What needs to be done:
Can the data below be set down again exactly, line for line?

----

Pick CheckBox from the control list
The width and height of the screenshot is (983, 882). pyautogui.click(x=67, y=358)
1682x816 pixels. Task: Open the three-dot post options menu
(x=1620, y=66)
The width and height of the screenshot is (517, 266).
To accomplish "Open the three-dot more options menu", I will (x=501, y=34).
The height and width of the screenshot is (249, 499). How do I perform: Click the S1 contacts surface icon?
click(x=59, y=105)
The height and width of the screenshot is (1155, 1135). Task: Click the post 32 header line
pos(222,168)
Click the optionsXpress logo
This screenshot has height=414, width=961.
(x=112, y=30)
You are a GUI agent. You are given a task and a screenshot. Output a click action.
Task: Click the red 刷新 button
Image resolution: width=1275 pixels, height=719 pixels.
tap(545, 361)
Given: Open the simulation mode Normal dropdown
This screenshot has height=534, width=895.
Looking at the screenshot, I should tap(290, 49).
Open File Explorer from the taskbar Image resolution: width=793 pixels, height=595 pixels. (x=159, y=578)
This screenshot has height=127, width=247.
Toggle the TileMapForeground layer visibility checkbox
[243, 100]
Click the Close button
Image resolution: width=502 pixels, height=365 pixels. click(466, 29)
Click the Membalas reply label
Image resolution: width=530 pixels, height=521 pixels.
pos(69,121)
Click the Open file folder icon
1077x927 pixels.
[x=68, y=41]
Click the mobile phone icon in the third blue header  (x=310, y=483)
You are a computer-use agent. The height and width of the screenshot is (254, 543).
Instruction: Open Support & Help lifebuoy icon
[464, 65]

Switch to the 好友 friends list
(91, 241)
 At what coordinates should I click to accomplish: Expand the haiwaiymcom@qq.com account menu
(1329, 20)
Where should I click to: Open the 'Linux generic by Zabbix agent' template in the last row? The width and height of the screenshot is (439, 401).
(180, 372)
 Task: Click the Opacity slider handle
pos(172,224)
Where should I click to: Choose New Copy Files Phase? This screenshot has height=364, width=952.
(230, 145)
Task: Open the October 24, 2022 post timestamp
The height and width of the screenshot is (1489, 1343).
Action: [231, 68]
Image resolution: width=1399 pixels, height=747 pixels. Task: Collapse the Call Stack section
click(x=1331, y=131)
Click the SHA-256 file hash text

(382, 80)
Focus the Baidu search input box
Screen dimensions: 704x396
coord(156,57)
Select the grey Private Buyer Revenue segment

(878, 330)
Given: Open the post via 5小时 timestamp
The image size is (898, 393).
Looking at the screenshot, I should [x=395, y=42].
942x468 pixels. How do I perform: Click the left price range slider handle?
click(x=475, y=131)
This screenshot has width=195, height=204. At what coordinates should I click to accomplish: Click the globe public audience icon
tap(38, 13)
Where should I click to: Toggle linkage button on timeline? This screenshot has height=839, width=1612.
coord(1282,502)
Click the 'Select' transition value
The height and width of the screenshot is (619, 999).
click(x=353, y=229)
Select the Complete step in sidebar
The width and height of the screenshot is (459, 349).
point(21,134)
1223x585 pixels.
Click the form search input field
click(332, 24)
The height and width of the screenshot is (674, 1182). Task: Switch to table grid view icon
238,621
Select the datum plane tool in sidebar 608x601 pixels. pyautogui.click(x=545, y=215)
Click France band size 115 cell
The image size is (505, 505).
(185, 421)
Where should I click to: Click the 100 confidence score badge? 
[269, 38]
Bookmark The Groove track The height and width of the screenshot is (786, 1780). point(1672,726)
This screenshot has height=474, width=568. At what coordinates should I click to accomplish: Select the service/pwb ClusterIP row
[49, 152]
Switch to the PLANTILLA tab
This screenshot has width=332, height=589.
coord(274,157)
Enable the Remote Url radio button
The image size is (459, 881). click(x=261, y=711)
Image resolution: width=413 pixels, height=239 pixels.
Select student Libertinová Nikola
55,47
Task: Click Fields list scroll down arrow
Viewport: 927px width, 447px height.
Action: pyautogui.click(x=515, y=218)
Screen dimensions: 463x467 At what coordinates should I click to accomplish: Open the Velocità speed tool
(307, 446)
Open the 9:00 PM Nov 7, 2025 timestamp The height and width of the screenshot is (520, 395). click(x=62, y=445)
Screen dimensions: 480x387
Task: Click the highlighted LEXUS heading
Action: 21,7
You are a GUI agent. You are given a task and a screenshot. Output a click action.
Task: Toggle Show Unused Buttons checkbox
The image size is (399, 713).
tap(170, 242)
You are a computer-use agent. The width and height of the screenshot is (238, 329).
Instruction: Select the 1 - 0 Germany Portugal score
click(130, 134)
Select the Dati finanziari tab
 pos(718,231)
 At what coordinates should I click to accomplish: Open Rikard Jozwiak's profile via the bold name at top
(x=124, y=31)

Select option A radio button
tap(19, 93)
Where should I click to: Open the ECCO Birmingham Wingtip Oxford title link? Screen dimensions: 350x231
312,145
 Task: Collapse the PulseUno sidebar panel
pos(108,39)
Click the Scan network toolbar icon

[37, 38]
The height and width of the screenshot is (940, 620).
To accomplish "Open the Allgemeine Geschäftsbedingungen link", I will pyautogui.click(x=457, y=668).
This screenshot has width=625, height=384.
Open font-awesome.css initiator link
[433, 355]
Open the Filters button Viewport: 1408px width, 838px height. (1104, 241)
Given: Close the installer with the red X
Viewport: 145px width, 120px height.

----

Exercise result:
Pick CheckBox from the control list
The width and height of the screenshot is (983, 882). pyautogui.click(x=67, y=358)
1682x816 pixels. Task: Open the three-dot post options menu
(x=1620, y=66)
The width and height of the screenshot is (517, 266).
To accomplish "Open the three-dot more options menu", I will (x=501, y=34).
The height and width of the screenshot is (249, 499). How do I perform: Click the S1 contacts surface icon?
click(x=59, y=105)
The height and width of the screenshot is (1155, 1135). Task: Click the post 32 header line
pos(222,168)
Click the optionsXpress logo
This screenshot has height=414, width=961.
(x=112, y=30)
You are a GUI agent. You are given a task and a screenshot. Output a click action.
Task: Click the red 刷新 button
Image resolution: width=1275 pixels, height=719 pixels.
tap(545, 361)
Given: Open the simulation mode Normal dropdown
This screenshot has height=534, width=895.
Looking at the screenshot, I should tap(290, 49).
Open File Explorer from the taskbar Image resolution: width=793 pixels, height=595 pixels. (x=159, y=578)
This screenshot has height=127, width=247.
Toggle the TileMapForeground layer visibility checkbox
[243, 100]
Click the Close button
Image resolution: width=502 pixels, height=365 pixels. click(466, 29)
Click the Membalas reply label
Image resolution: width=530 pixels, height=521 pixels.
pos(69,121)
Click the Open file folder icon
1077x927 pixels.
[x=68, y=41]
Click the mobile phone icon in the third blue header  (x=310, y=483)
You are a computer-use agent. The height and width of the screenshot is (254, 543).
Instruction: Open Support & Help lifebuoy icon
[464, 65]

Switch to the 好友 friends list
(91, 241)
 At what coordinates should I click to accomplish: Expand the haiwaiymcom@qq.com account menu
(1329, 20)
Where should I click to: Open the 'Linux generic by Zabbix agent' template in the last row? The width and height of the screenshot is (439, 401).
(180, 372)
 Task: Click the Opacity slider handle
pos(172,224)
Where should I click to: Choose New Copy Files Phase? This screenshot has height=364, width=952.
(230, 145)
Task: Open the October 24, 2022 post timestamp
The height and width of the screenshot is (1489, 1343).
Action: [231, 68]
Image resolution: width=1399 pixels, height=747 pixels. Task: Collapse the Call Stack section
click(x=1331, y=131)
Click the SHA-256 file hash text

(382, 80)
Focus the Baidu search input box
Screen dimensions: 704x396
coord(156,57)
Select the grey Private Buyer Revenue segment

(878, 330)
Given: Open the post via 5小时 timestamp
The image size is (898, 393).
Looking at the screenshot, I should [x=395, y=42].
942x468 pixels. How do I perform: Click the left price range slider handle?
click(x=475, y=131)
This screenshot has width=195, height=204. At what coordinates should I click to accomplish: Click the globe public audience icon
tap(38, 13)
Where should I click to: Toggle linkage button on timeline? This screenshot has height=839, width=1612.
coord(1282,502)
Click the 'Select' transition value
The height and width of the screenshot is (619, 999).
click(x=353, y=229)
Select the Complete step in sidebar
The width and height of the screenshot is (459, 349).
point(21,134)
1223x585 pixels.
Click the form search input field
click(332, 24)
The height and width of the screenshot is (674, 1182). Task: Switch to table grid view icon
238,621
Select the datum plane tool in sidebar 608x601 pixels. pyautogui.click(x=545, y=215)
Click France band size 115 cell
The image size is (505, 505).
(185, 421)
Where should I click to: Click the 100 confidence score badge? 
[269, 38]
Bookmark The Groove track The height and width of the screenshot is (786, 1780). point(1672,726)
This screenshot has height=474, width=568. At what coordinates should I click to accomplish: Select the service/pwb ClusterIP row
[49, 152]
Switch to the PLANTILLA tab
This screenshot has width=332, height=589.
coord(274,157)
Enable the Remote Url radio button
The image size is (459, 881). click(x=261, y=711)
Image resolution: width=413 pixels, height=239 pixels.
Select student Libertinová Nikola
55,47
Task: Click Fields list scroll down arrow
Viewport: 927px width, 447px height.
Action: pyautogui.click(x=515, y=218)
Screen dimensions: 463x467 At what coordinates should I click to accomplish: Open the Velocità speed tool
(307, 446)
Open the 9:00 PM Nov 7, 2025 timestamp The height and width of the screenshot is (520, 395). click(x=62, y=445)
Screen dimensions: 480x387
Task: Click the highlighted LEXUS heading
Action: 21,7
You are a GUI agent. You are given a task and a screenshot. Output a click action.
Task: Toggle Show Unused Buttons checkbox
The image size is (399, 713).
tap(170, 242)
You are a computer-use agent. The width and height of the screenshot is (238, 329).
Instruction: Select the 1 - 0 Germany Portugal score
click(130, 134)
Select the Dati finanziari tab
 pos(718,231)
 At what coordinates should I click to accomplish: Open Rikard Jozwiak's profile via the bold name at top
(x=124, y=31)

Select option A radio button
tap(19, 93)
Where should I click to: Open the ECCO Birmingham Wingtip Oxford title link? Screen dimensions: 350x231
312,145
 Task: Collapse the PulseUno sidebar panel
pos(108,39)
Click the Scan network toolbar icon

[37, 38]
The height and width of the screenshot is (940, 620).
To accomplish "Open the Allgemeine Geschäftsbedingungen link", I will pyautogui.click(x=457, y=668).
This screenshot has width=625, height=384.
Open font-awesome.css initiator link
[433, 355]
Open the Filters button Viewport: 1408px width, 838px height. (1104, 241)
Given: Close the installer with the red X
Viewport: 145px width, 120px height.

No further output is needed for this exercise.